Enzyme solutions were prepared using rat intestinal acetone powder as the source of α-glucosidase. Rat intestinal acetone powder (50 mg) was homogenized with maleate buffer 0.1 M, pH 6.9 (10 mL) and centrifuged at 6000×g for 20 min at 4 °C. The supernatant obtained was used as the enzyme solution for the α-glucosidase reaction. Before starting the test, extract samples were dissolved in dimethyl sulfoxide (DMSO) at a concentration of 20 mg/mL. Then, each sample (10 µL) was diluted with maleate buffer 0.1 M, pH 6.9 (90 µL). Experimental procedure for α-glucosidase inhibition was conducted according to the method of Mai et al. [11] with some modifications. Enzyme solution (50 µL) was pre-incubated with the extract solution (50 µL) and maleate buffer 0.1 M, pH 6.9 (100 µL) at 37 °C for 10 min, and then the enzyme reaction was started by adding maltose substrate solution (50 µL, 1 % w/v in maleate buffer 0.1 M, pH 6.9). The enzymatic reaction was allowed to proceed at 37 °C for 10 min, and then stopped by heating at 100 °C for 5 min. The reaction mixture was kept in ice bath. The generated glucose was measured with a commercial glucose assay kit (GO) at 540 nm, in a Hitachi U-2000 spectrophotometer.

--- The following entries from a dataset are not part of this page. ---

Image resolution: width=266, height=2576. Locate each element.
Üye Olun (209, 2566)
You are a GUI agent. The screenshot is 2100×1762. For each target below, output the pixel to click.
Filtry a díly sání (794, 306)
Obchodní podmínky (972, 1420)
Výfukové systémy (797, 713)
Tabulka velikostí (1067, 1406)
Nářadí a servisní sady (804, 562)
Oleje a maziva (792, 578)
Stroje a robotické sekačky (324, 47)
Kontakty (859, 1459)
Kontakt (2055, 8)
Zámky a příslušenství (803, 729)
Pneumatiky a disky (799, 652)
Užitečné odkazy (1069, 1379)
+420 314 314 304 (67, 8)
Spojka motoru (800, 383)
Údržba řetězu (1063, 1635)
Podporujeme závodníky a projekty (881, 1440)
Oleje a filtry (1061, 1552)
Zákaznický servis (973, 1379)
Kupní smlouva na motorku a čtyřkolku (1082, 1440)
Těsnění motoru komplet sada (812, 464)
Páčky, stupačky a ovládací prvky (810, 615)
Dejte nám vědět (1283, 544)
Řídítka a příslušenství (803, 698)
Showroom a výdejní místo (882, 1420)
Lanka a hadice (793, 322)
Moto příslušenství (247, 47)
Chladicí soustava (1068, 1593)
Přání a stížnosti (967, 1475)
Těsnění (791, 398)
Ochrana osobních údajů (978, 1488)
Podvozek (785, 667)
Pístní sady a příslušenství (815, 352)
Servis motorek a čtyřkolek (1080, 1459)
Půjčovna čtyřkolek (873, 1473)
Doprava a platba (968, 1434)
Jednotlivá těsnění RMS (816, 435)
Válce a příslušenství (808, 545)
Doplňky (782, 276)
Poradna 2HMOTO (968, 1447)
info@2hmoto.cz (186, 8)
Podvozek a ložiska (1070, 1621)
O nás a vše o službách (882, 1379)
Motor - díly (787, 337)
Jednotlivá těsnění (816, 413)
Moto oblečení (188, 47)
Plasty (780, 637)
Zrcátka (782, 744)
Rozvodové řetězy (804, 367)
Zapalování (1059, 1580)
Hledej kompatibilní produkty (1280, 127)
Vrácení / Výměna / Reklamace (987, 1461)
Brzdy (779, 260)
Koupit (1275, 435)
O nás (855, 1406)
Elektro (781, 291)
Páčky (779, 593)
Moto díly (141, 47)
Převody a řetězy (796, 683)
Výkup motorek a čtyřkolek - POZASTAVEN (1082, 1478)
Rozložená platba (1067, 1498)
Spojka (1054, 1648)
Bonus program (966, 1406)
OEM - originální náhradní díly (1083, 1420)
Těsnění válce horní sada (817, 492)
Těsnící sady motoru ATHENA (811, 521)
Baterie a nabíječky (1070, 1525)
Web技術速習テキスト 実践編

A negative control was run with maleate buffer 0.1 M, pH 6.9 (150 µL) in the absence of the extract. For blank determination, the enzyme solution was replaced by maleate buffer 0.1 M, pH 6.9 (50 µL), and the same procedure as described above was carried out. Acarbose was used as a reference compound and tested at the some concentration of the extract (400 mg/L). A total of five separate trials were carried out. The α-glucosidase activity is expressed in percentage of the activity of the free enzyme.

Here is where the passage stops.